*Supplied data*.
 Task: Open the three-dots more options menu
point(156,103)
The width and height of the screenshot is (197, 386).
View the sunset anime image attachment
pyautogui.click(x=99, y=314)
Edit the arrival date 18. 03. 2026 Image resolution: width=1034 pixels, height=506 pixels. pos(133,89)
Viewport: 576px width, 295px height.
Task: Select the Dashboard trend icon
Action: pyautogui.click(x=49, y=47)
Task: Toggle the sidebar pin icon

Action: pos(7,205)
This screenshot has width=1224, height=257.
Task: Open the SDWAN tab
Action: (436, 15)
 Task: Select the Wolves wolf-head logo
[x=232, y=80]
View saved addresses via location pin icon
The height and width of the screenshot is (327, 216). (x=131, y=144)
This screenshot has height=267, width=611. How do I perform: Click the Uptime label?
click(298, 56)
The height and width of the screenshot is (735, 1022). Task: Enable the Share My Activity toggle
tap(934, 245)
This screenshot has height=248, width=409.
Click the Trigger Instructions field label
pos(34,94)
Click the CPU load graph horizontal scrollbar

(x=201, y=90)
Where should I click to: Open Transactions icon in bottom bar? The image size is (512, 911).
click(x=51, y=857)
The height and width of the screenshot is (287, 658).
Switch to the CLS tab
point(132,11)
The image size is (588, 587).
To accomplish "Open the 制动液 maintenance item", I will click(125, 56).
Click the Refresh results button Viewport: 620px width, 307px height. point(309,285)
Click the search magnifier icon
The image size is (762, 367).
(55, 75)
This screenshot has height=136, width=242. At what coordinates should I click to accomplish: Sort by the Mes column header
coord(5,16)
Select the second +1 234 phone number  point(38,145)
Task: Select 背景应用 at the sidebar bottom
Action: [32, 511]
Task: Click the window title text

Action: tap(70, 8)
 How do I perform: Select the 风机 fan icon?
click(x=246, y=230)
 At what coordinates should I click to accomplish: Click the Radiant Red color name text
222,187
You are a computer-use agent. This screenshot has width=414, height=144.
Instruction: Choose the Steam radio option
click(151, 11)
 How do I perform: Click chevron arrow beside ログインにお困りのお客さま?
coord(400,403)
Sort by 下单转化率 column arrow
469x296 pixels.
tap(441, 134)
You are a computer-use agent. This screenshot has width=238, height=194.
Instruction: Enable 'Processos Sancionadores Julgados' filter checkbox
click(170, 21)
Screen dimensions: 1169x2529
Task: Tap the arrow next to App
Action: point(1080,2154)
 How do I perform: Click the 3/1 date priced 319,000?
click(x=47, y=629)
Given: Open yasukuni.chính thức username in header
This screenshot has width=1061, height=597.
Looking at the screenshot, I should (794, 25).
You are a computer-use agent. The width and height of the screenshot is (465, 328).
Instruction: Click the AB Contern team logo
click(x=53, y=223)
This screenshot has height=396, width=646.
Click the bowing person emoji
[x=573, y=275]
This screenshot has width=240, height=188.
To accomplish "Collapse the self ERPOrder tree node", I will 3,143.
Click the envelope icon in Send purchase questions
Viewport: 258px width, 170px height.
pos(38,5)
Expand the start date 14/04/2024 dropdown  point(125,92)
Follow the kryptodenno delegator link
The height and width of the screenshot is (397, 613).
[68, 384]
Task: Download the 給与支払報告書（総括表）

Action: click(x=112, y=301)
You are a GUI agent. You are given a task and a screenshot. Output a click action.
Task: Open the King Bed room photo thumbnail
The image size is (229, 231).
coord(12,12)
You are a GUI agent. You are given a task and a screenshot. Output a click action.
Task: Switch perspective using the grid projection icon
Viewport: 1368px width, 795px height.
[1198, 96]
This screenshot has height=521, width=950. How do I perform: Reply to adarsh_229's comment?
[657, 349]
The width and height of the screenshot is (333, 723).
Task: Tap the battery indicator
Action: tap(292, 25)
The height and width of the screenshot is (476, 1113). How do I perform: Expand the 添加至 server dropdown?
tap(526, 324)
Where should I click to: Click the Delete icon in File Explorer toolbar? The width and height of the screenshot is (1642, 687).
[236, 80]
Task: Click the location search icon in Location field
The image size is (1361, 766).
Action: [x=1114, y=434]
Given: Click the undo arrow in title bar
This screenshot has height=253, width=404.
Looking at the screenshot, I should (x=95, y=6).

*Task statement*. Across the entries above, state how many lines include the string "will", with no other text.

*Solution for this task*. 2